Я знал, куда выведет. Федька-лимонник понятия не имел о подпольной типографии. Федька-лимонник охотился за мной как за причастным к распространению листовок. Он не знал ни моего имени, ни моей клички, а сигуранца не знала моей новой квартиры. По одному, несомненно, поверхностному описанию найти меня не могли.
Но Пауль Гетцке умел думать и сопоставлять факты. Моя работа в типографии «Одесской газеты» — это он знал. Мое жительство у дяди Васи установлено добровольными или вынужденными показаниями соседей. Мое описание Федькой-лимонником кое-что все-таки добавляло. А разгром явочной квартиры и мое появление у Марии Сергеевны были еще легче доказуемым совпадением. Седого в Одессе не было, и никто, кроме него, не мог бы переправить меня в катакомбы.
Ночью во время комендантского часа, когда на улице не было ни души, двое молчаливых эсэсовцев отвезли меня в штаб-квартиру гестапо. Отвезли довольно вежливо, не надевая наручников и не толкая прикладами автоматов в спину.
Гетцке встретил меня в кабинете без дружеских излияний, молча указал на место возле стола и произнес с любезной улыбкой:
— Ты, как я понимаю, не удивлен, Гриднев. Так поговорим по душам, без игры в нейтралов и школьных друзей.
Я молча ожидал продолжения.
— Я изучил всю документацию по делу явки на Ришельевской, — продолжал Пауль. — Сообщение известного нам одессита, не очень уважаемого как личность, но вполне подходящего как свидетель, ничего не говорит о подпольной типографии, однако довольно точно описывает тебя как постоянного жильца этой квартиры. Описание подтвердили и соседи по дому. Но дело даже не в описании.
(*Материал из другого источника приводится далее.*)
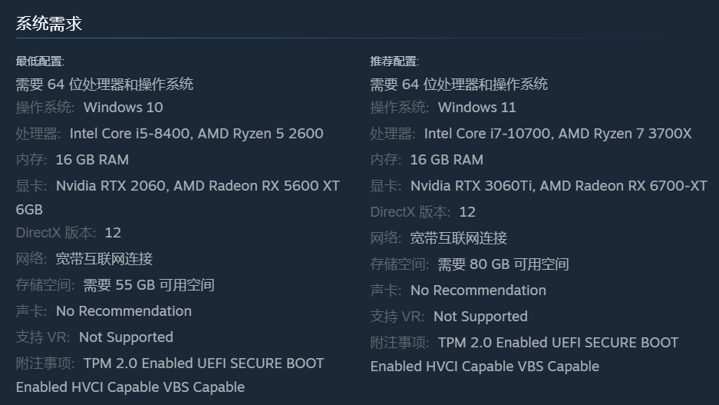Click the 最低配置 column label
719x405 pixels.
pyautogui.click(x=40, y=61)
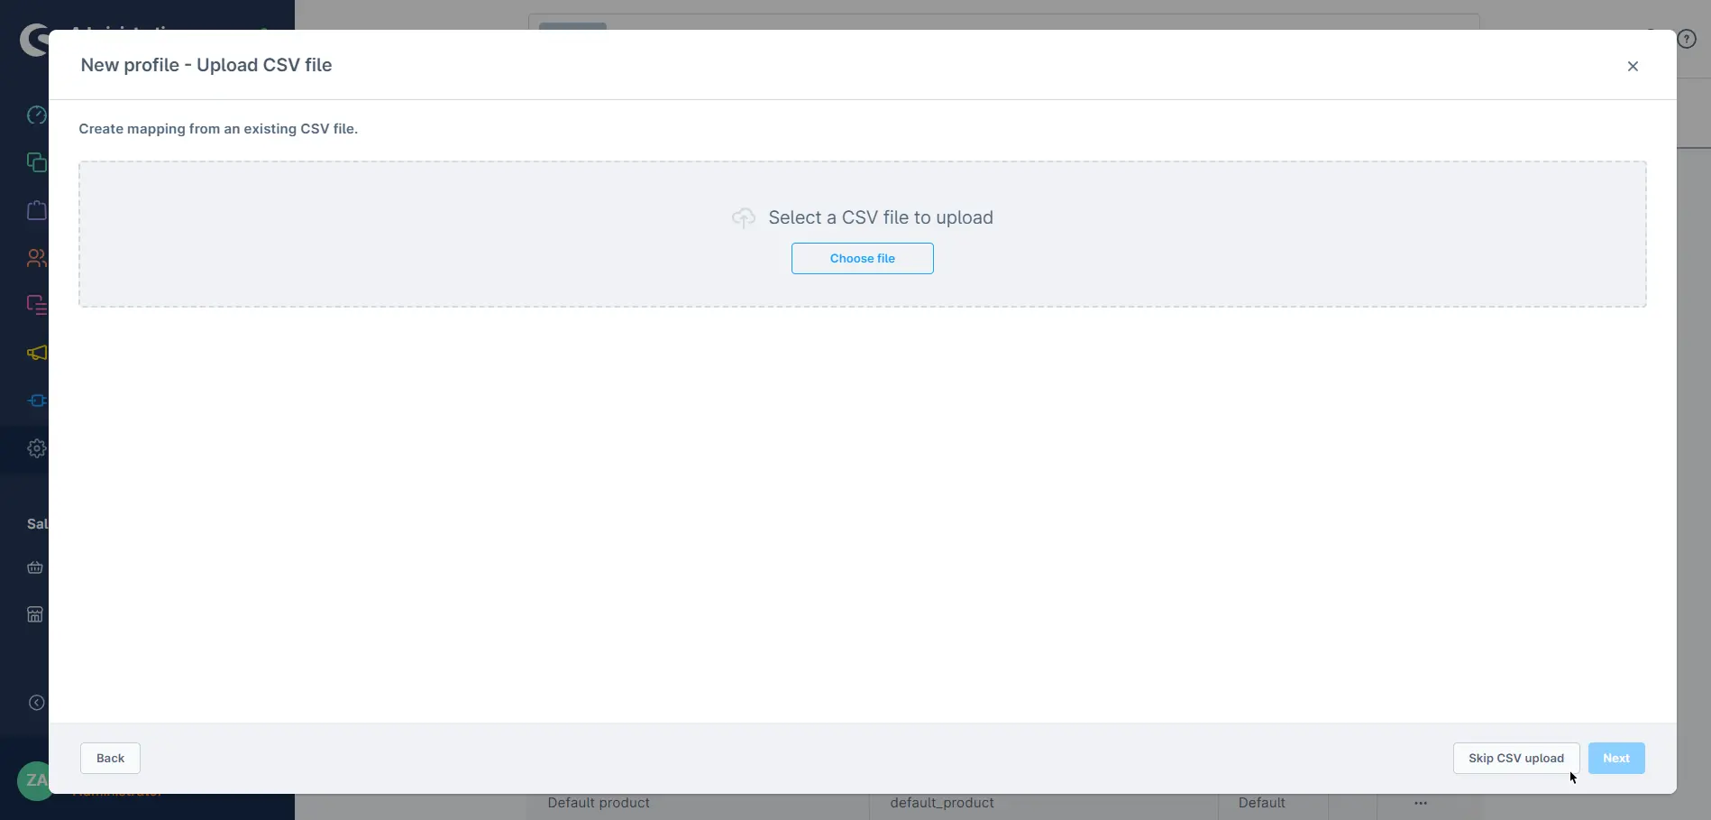1711x820 pixels.
Task: Open the Catalogues sidebar icon
Action: [x=36, y=162]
Донос, мой друг, прямо обвиняет тебя в авторстве и распространении листовок со сводками Советского информбюро. Учитывая твою работу в типографии «Одесской газеты», я склонен думать, что обвинение звучит довольно правдоподобно. Подтверждается оно и другим обстоятельством: в день разгрома явки ты уцелел и по счастливой случайности встретил на Дерибасовской мою мать, которой и объявил о поисках новой квартиры. Мотивировал это выселением из дома на Канатной, хотя из того дома тебя выбросили еще в сорок первом году. Итак, все сходится, мой школьный друг. В твой нейтрализм, между прочим, я никогда не верил: такие, как ты, могут быть только врагами. Я сразу понял это после твоего отзыва об «Одесской газете» и прохвостах, на которых мы опираемся. Актер ты плохой, сыграл свою роль плохо, и спектакль, я думаю, уже окончен.